WASHINGTON (REUTERS) – An agreement by some or all of the Group of 20 countries on a flexible global carbon price floor would help limit global warning to 1.5 to 2 degrees Celsius, the International Monetary Fund said in a new staff paper released on Friday (June 18).
Such an agreement would cover a big percentage of global carbon dioxide (CO2) emissions, marking a major step toward needed reductions in greenhouse gases, IMF Managing Director Kristalina Georgieva told an event hosted by the Brookings Institution.
“To help save the planet we must work together to prevent a climate crisis from turning into a catastrophe,” Georgieva said.
“We see an international carbon price floor as a viable option to reach such an agreement and will continue our work on it.”
The IMF has stepped up its efforts on climate change, citing what it sees as “huge risks to the functioning of the world’s economies.”

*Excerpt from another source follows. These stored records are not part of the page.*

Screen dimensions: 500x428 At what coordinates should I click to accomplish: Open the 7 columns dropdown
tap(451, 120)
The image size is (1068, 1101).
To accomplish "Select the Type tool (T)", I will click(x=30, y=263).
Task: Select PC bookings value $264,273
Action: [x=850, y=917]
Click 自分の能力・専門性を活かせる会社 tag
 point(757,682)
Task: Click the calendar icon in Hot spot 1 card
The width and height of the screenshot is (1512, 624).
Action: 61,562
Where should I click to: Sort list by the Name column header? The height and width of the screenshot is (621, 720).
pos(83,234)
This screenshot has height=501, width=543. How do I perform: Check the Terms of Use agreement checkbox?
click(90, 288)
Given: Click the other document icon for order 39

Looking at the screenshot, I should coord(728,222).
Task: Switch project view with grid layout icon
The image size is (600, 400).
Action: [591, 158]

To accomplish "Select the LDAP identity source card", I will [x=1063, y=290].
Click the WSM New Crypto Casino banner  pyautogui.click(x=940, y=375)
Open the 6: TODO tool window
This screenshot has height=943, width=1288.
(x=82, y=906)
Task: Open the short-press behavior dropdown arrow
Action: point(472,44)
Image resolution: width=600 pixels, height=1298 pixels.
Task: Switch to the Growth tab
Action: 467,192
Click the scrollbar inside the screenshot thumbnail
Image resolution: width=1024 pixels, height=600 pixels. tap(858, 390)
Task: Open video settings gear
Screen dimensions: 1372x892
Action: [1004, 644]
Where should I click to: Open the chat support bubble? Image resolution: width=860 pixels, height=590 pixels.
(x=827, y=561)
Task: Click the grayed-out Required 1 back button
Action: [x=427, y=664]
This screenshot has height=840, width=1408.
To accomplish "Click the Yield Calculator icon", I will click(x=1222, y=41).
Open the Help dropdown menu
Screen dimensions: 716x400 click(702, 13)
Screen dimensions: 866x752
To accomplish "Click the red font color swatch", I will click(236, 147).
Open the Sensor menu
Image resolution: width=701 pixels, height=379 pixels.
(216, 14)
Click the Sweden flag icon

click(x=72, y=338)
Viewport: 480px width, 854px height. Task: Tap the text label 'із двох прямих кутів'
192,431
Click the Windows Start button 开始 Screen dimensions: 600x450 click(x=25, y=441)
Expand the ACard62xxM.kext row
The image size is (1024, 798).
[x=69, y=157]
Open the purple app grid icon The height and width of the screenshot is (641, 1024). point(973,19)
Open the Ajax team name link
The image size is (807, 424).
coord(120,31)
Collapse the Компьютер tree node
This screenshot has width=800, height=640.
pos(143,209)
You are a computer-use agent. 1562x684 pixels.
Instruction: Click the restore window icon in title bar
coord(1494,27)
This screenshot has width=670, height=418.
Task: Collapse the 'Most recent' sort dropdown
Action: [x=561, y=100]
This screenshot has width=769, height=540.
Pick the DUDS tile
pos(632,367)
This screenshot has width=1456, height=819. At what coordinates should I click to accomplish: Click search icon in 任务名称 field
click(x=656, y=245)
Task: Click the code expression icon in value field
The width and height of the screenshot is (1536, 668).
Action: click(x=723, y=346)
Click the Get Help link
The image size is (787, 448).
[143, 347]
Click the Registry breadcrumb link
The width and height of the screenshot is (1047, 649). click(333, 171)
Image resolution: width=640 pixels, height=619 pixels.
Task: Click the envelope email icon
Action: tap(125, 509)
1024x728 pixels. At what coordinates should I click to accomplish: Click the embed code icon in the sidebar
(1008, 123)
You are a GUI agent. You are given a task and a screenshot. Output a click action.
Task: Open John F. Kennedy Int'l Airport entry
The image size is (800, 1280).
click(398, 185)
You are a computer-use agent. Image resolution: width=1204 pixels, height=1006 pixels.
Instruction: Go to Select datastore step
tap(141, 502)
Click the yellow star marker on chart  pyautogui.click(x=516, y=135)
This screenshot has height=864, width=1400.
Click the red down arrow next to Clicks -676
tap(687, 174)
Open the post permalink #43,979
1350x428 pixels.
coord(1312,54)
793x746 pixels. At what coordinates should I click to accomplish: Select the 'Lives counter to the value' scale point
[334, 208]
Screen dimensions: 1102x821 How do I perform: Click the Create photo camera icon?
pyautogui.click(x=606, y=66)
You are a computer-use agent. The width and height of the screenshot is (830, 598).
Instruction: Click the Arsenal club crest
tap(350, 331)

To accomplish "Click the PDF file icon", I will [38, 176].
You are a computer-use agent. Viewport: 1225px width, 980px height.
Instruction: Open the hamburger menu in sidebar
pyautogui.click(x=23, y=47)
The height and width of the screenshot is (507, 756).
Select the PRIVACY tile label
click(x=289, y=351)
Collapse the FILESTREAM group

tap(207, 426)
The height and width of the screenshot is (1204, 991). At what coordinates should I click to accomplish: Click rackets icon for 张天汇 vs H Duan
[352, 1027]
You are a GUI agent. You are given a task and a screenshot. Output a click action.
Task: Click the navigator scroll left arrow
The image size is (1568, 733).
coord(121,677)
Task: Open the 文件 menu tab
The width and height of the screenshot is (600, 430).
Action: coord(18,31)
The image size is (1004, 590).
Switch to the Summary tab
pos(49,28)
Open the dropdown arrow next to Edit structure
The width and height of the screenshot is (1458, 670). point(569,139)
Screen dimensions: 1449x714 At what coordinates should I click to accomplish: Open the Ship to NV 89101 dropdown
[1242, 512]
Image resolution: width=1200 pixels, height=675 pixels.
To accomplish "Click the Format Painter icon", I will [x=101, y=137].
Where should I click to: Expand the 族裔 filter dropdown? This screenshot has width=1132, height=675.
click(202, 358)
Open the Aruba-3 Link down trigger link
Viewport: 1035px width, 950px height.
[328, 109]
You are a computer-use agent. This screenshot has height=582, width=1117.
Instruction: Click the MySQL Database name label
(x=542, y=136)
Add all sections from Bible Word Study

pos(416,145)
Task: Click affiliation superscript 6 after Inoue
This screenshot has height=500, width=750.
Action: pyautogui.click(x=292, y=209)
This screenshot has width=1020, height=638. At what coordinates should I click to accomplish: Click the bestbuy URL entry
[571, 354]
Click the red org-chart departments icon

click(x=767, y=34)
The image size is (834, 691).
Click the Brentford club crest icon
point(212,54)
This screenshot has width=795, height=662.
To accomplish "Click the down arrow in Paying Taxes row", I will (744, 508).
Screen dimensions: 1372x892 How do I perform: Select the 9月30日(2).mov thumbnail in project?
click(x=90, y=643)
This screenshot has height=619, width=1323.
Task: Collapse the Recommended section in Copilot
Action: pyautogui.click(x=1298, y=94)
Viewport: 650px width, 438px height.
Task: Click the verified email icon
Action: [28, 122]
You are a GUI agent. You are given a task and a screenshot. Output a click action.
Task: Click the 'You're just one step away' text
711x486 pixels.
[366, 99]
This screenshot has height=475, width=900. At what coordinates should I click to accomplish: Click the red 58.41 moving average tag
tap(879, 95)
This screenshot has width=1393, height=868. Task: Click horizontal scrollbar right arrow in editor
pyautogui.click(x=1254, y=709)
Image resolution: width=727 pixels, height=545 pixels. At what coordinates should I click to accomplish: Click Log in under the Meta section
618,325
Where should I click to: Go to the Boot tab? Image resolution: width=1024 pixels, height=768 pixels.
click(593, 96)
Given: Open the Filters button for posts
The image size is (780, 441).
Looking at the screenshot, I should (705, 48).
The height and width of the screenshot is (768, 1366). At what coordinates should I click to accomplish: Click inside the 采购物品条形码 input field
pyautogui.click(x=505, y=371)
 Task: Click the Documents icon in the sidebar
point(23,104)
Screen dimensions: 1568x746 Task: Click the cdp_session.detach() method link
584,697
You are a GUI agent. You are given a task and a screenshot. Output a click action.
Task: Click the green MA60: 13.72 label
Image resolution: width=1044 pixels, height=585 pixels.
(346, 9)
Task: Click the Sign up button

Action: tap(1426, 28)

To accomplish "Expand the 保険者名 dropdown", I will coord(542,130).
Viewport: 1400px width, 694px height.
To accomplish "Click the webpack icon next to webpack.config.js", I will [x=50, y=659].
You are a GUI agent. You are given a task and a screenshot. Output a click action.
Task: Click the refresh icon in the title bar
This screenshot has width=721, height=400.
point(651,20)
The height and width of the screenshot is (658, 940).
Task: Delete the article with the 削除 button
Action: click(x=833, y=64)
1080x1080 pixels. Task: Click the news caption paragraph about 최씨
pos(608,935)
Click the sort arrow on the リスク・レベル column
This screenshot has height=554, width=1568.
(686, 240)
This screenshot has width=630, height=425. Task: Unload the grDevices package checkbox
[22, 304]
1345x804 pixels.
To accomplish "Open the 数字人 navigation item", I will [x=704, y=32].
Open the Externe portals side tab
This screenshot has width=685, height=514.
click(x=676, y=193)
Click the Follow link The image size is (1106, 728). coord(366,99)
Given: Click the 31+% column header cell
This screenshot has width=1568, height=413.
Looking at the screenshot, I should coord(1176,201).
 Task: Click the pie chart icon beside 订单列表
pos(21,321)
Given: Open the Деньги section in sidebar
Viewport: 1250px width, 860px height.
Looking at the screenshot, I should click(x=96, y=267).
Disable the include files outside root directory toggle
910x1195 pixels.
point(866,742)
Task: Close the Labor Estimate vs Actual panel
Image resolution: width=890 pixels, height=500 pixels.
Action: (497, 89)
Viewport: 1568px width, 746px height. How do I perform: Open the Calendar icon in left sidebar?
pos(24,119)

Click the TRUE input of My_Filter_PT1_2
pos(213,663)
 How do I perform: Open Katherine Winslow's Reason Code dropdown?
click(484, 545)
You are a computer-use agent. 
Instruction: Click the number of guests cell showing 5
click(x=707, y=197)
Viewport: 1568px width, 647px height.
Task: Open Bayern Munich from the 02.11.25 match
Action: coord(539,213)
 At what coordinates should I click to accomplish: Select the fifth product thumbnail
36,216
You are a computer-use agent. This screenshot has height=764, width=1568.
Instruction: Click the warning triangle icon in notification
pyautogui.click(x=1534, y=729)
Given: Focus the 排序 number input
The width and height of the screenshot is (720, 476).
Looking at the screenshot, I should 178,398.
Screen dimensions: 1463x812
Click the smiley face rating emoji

Georgieva and other IMF officials argue that the right climate policies can also provide tremendous opportunities for investments, economic growth and green jobs.
The needed reductions in emissions were unlikely to happen unless the global carbon price hit around US$75 (S$100) per tonne by the end of the decade, up from just US$3 a tonne now, Georgieva said.
Driving up the cost of polluting energy sources would provide powerful incentives for increasing energy efficiencies, said the paper, co-authored by Vitor Gaspar, head of the IMF’s Fiscal Affairs Department, and Ian Parry, a top environmental fiscal policy expert at the fund.
The paper, which is still being discussed with the IMF board and the fund’s members, argues that adopting a flexible and differentiated carbon tax floor with prices ranging from US$25 to US$75 a tonne could reduce emissions by 23 per cent by 2030.
It said the scheme could start with the biggest emitters – the United States, China, the European Union and India and other G20 nations – and gradually expand to include other countries.
Georgieva said carbon taxes would be an efficient mechanism to implement a carbon price floor, but regulation, emissions trading and other measures could deliver equivalent outcomes.
A carbon price floor would also be “less divisive and far more effective than unilaterally imposed border carbon adjustments,” Georgieva said, according to a text of her prepared remarks.